KB Home, this morning, unveils a new look and feel.

The announcement introduces a new logo, which in the company's terms, "is grounded in its customer-focused roots and designed to engage a new generation of home buyers."

Riding along with freshened, friendly, Silicon Valley-inspired imagery, a new tagline asserts, "Built on Relationships."

On the surface of it, the announcement is about a brand, how the outside world comes to recognize, believe, and value what KB as an organization does.

Deeper down, however, the KB rebranding--you can check it out here--strikes at the core identity of America's sixth largest home building enterprise, revealing a very basic cultural belief about who the company is, what direction its strategy will take, and how it works. The press statement this morning reads:

“KB Home has always been built on relationships – with customers, suppliers, trade contractors, land sellers, realtors, and municipalities, as well as between colleagues,” said Jeff Mezger, KB Home’s president, chief executive officer, and chairman of the board. “This evolution of our brand aligns with our heritage of offering an exceptional customer-first experience to more than 600,000 families. It’s a bold and positive new visual identity that captures the essence of who we are for today’s and future homebuyers.”

Profoundly, although the KB Home brand makeover may not pack the same kind of wallop as a recent series of mergers and acquisitions announcements, it speaks of a transformative, equally seismic moment of discovery we see among America's large home building enterprises. It's one that has been working underneath the outer details this three-year-lurch of nine and 10-figure transactions, joint ventures, and investments.

The initiative gets at two separate but intertwined questions, both of which have enormous business ramifications, now and into the future.

One question--and we've asked it before--is who are you? Are you, as a home builder, an expert in architectural design, real estate development, investing, construction management, procurement and logistics, technology integration, local community politics, marketing, sales, retailing, data management, consumer insight, and mortgage finance?

If you, as a builder, try to be all of those things can you be any one of them well?

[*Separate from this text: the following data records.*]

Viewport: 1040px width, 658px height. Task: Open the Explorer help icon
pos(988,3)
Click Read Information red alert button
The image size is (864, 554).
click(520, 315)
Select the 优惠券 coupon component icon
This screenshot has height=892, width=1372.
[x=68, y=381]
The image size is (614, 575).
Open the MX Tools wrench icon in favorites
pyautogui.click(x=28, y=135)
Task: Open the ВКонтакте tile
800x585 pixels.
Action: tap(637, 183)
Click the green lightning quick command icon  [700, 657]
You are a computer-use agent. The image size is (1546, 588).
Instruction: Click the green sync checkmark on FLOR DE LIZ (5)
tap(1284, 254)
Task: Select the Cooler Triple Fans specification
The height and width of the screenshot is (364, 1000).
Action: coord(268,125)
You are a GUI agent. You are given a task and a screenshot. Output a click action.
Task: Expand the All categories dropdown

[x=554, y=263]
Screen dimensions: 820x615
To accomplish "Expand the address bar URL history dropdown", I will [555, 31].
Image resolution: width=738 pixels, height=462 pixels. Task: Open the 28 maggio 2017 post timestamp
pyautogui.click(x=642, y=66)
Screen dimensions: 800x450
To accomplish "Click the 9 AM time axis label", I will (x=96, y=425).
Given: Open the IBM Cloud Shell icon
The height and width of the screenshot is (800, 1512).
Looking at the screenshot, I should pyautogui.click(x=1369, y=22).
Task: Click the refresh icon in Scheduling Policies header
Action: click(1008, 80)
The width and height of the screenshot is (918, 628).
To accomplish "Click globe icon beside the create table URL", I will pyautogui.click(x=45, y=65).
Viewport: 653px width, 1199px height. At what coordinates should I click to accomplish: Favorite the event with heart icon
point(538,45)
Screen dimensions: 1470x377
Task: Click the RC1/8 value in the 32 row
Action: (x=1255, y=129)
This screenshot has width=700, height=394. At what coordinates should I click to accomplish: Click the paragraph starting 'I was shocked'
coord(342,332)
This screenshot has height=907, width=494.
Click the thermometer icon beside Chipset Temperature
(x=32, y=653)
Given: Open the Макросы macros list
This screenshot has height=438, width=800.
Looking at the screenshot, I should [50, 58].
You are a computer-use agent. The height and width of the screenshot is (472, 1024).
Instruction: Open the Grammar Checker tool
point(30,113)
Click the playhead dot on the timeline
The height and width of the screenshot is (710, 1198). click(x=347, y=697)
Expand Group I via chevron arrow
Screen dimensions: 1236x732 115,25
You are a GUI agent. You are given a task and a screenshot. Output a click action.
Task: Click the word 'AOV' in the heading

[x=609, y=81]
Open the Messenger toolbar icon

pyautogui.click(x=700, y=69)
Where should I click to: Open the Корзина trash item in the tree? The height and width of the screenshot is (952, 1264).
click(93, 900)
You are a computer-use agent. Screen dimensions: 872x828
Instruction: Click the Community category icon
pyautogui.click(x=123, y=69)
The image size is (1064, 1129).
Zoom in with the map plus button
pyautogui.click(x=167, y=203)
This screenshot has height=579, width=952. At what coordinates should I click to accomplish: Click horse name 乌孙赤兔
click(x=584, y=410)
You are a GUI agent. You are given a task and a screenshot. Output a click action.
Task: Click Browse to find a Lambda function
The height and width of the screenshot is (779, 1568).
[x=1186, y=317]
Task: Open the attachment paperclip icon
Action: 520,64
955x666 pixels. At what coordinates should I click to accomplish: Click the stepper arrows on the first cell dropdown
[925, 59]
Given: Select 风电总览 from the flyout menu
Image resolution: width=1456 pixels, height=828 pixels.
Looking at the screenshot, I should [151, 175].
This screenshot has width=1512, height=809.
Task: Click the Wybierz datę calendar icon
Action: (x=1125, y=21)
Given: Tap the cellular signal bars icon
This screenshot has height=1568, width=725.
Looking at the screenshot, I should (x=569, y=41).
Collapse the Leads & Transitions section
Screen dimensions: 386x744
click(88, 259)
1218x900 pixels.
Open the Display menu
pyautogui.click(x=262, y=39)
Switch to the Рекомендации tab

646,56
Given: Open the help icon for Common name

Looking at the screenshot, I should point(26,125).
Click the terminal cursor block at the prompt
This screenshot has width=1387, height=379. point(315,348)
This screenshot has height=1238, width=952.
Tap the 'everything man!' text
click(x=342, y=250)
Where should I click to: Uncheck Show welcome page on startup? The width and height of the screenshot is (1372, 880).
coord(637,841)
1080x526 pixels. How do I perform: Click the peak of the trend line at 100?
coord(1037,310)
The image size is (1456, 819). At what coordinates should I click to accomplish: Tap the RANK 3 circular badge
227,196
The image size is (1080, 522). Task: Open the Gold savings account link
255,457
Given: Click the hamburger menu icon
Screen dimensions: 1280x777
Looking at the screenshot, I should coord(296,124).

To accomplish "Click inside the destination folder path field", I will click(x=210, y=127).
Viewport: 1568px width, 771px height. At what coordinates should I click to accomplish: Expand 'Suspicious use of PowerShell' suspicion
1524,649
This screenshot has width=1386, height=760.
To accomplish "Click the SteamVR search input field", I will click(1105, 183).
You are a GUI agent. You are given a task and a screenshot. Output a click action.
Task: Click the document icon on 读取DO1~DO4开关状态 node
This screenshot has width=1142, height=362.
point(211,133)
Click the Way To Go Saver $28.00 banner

As consolidation in home building meets data and technology's power to shrink geographical space and convert all time into real-time, we see more of home building's progressive enterprises removing themselves--operationally--from two areas of business once considered to be foundational to success: real estate speculation and day-to-day construction, upstream of increasing complex supply chain management and soon-to-be-more-available offsite manufacturing processes.

Directionally, this points to what KB is doing, which is defining itself and its promise of value more exclusively and more emphatically in terms of a customer's experience, a customer's journey, a customer's sense of who he, she, or they want and expect themselves to become.

A second, interrelated but discrete, question peers out toward the future as a company like KB asserts that innovation and customer-centricity go hand in hand. This question--"what do you want to be?--vibrates around instances, flashes and flickers of recognition, of something big that's happening, but it's hard to say exactly what it is.

In very real ways, and from looking at some of the bigger combinations among residential real estate and home building players in the last couple of years, we sense that one era is ending and another beginning in the context of "what do you want to be?"

  • While physical real estate proves to be cyclical again and again, intellectual property value is pan-cyclical.
  • If a home and community are, in essence, about well-being and the ability to prosper, then people who want, work for, and attain those states of being are the ones who put home builders in business. Or take them out of it.

As this New York Times article, "Buying a Home Sight Unseen," by Candace Jackson notes, people's journey to attain well-being and a place to prosper is taking decidedly different routes than it ever used do.

“There’s an e-commerce mentality sinking into the American consciousness,” said Glenn Kelman, the chief executive of Redfin. “Zappos popularized the idea that you can buy shoes online. I think it’s true for almost any goods in America now.”

A trusted, simple promise signified by a distinctive logo, coupled with an elegant user experience that removes what's of no value and amplifies what is of value, and, finally, a business model that regards trade partners, shareholders, land-sellers, local politicians, manufacturers, and, especially, team members as customers in a customer-focused operation may add up to the cycle-resilient enterprise home building firms are ever trying to be.

Intellectual property is the new lot pipeline.